En un comunicado de los trabajadores Ángel Gallegos, cocinero de Carl´s Jr. en Los Ángeles explicaba que en el restaurante en el que trabajaba estuvieron sin pagarle ni un centavo “y sólo me empezaron a dar el salario cuando empecé a dejar de ir al trabajo como protesta”. Gallegos fue uno de los cientos de empleados de esta cadena que protestaron ayer en varios estados y se preguntaba cómo se puede confiar a Puzder “que se encargue de las leyes que protegen a los trabajadores americanos cuando no se puede ni confiar en que retribuya a sus trabajadores”.

Los trabajadores también protesta ser pagados con tarjetas de débito con fuertes comisiones que reducen incluso los salarios mínimos por debajo de los $7.25 obligatorios por ley federal.

Los trabajadores se quejan de que tanto CKE como las franquicias intimidan a los trabajadores para que no hablen con la prensa y no se organicen para reclamar salarios.

Estos mismos empleados reiteran que Puzder dice preferir robots a trabajadores porque estos no se quejan y no se ponen enfermos.

Ninguna de las dos cadenas de comida rápida cotiza en los mercados y no se tiene demasiada información de ellas.
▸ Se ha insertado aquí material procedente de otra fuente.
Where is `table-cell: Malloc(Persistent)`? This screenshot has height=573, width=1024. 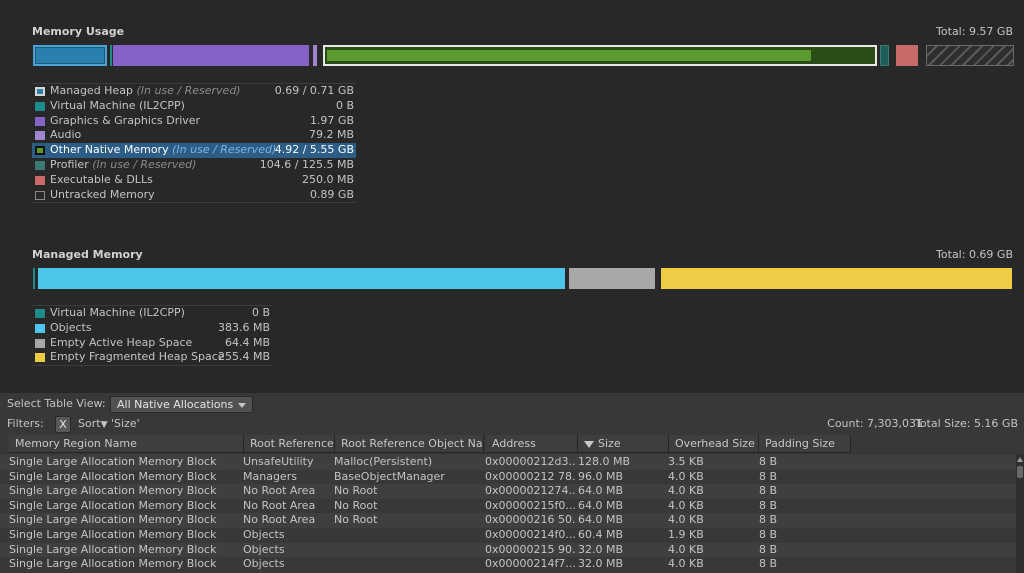
table-cell: Malloc(Persistent) is located at coordinates (384, 462).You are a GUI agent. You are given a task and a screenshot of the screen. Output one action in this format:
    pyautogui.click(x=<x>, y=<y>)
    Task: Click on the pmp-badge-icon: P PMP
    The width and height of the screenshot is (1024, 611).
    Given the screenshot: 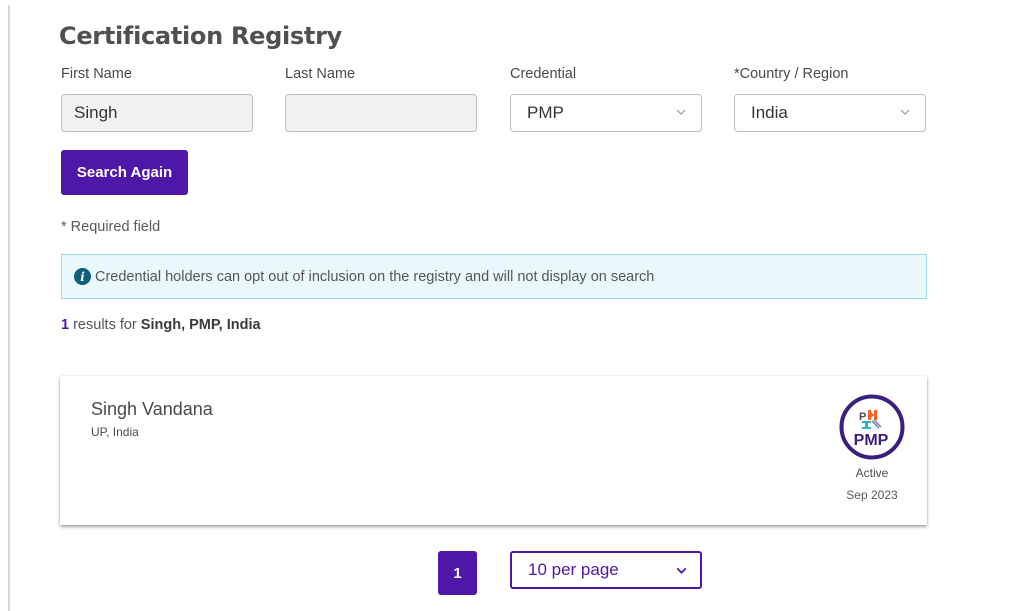 What is the action you would take?
    pyautogui.click(x=872, y=427)
    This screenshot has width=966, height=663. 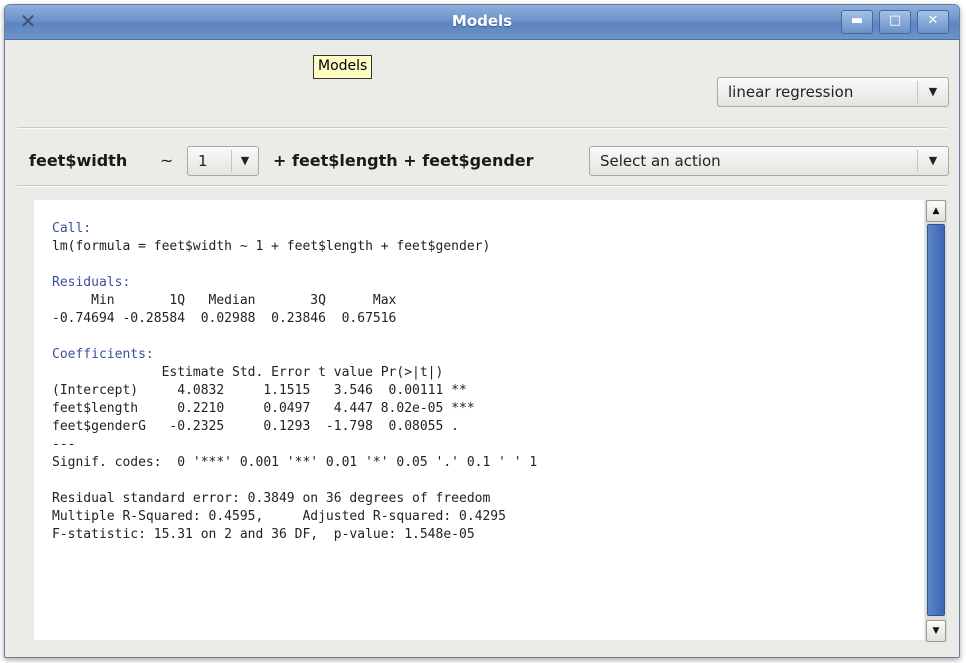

No obstante, con las declaraciones del propio candidato a la secretaria de Trabajo y documentos correspondientes a dos compras consecutivas por empresas de capital de riesgo en los últimos seis años, el National Employment Law Project (NELP) estima que los bajos sueldos que estas cadenas pagan a sus trabajadores cuestan a los contribuyentes unos $247 millones al año en protecciones sociales.

Es un dinero que sale de los bolsillos de todo el país y “que mantiene a los trabajadores y sus familias en el desastre económico”, explican.

Para llegar a este cálculo la NELP estima que CKE tiene unos 73,000 trabajadores en posiciones que no implican actividades de gestión. Además los analistas de esta organización toman nota de lo que dijo el propio Puzder sobre las horas que trabaja el 65.5% de ellos, menos de 30 a la semana, lo cual significa que no tienen derecho a seguro médico proporcionado por el empleador. Según un estudio de la Universidad Berkeley de California el costo medio de un empleado de una empresa de comida rápida, era de algo más de $3,300 anuales en 2013. Actualmente, $3,506.

La ayuda pública llega a los trabajadores de la empresa cuando el presidente de esta, Puzder, ganó en 2012 (fecha de la última vez que se hizo público) $4.5 millones. NELP recuerda que era 291 veces el ingreso anual de un trabajador que gana el salario mínimo federal.

Otra organización, Demos, afirma que se opone con rotundidad a este nombramiento porque CKE, bajo la dirección de Puzder “viola sistemáticamente  las mismas leyes que el departamento de Trabajo tiene la responsabilidad de aplicar y vigilar que se cumplan”. De acuerdo con los datos de Demos, desde 2000 esta empresa ha sido acusada de 98 violaciones de seguridad bajo leyes federales y estatales, ha contravenido la ley de Estándares Laborales en más de la mitad de los establecimientos de ambas marcas.

El 60% de las investigaciones del departamento de Trabajo desde 2009 revelan que los restaurantes de CKE y sus franquicias han violado las leyes de salarios y horas de labor. Y desde que Puzder llegó a la presidencia en 2000 OSHA ha emitido 98 notificaciones de contravención de normas y 36 de ellas por problemas que podían haber sido fatales.